Belonging to a humble family, his father, Marcos Maceo, was an immigrant hails from Venezuela; his mother, Mariana Grajales, was Cuban of Dominican origin. His childhood and his youth passed in Santiago of Cuba and its surroundings, where, among other trades, was caretaker of horses. In 1868 he married María Cabrales, and a few months later, joined the insurgent movement having Carlos Manuel Céspedes to proclaim the independence of Cuba in the famous "cry of Yara". On October 25, 1868 he joined, along with his brothers José and fair, a group of rebels commanded by Juan Bautista Rondón in the finca La Delicia, where then his father and other male members of the family Maceo would follow him.
It soon became famous among troops mambises for its value and its qualities as a strategist. On January 26, 1869 he was appointed commander and, the following year, became second of Máximo Gómez, leading military movement. In 1872, when he was the rank of Colonel, he was appointed general of division. Later he fought in the campaigns of Camaguey and was Chief of the military region of the East.
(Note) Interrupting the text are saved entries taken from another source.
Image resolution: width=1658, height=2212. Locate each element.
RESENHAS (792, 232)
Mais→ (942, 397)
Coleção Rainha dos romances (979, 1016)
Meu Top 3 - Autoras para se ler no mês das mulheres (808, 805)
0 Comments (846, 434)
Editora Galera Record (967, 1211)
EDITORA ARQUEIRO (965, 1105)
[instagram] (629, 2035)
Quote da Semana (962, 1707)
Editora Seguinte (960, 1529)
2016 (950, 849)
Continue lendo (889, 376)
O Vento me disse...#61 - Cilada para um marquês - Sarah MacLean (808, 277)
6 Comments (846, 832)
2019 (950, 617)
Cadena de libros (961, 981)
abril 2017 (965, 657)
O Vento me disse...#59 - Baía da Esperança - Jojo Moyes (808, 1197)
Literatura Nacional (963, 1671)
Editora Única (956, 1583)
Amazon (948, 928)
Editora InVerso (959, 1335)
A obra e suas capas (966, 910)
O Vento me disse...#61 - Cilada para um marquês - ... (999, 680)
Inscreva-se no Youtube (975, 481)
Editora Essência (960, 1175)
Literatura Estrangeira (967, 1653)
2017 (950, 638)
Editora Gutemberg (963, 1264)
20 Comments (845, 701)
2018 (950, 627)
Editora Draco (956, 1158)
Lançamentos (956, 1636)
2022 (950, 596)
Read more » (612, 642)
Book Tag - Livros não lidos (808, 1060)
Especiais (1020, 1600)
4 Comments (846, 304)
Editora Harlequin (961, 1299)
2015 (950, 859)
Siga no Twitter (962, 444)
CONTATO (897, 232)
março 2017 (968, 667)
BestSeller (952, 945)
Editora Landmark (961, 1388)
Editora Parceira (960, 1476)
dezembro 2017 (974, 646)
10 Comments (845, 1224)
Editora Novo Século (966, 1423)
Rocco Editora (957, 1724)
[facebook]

He was wounded several times in combat, which increased his prestige among the revolutionaries, who began to call him the "bronze titan". However, some white nationalist leaders were wary of its growing influence, since they feared the black sector to take the reins of the independence movement.
Once Tomás Estrada Palma (President of the Republic in arms) and the Spanish general Arsenio Martínez Campos signed in 1878 the peace of Zanjón, which ended the first war of independence or the ten years war, Maceo was put at the head of the pro-independence sector that refused to assume the peace agreements, on the grounds that they did not conform to its essential objectivesi.e., the total independence of Cuba and the immediate abolition of slavery. After interview with Martínez Campos in Baragua to try to reach an agreement, Maceo took the path of exile, as well as other many freedom fighters. It made first landfall in Jamaica, to pass in 1879 to Haiti and Santo Domingo, from where departed again for Cuba to join the insurrection by Calixto García and Guillermo Moncada. The insurrectionary attempt - known as tiny war - failed and Maceo had to return to Jamaica.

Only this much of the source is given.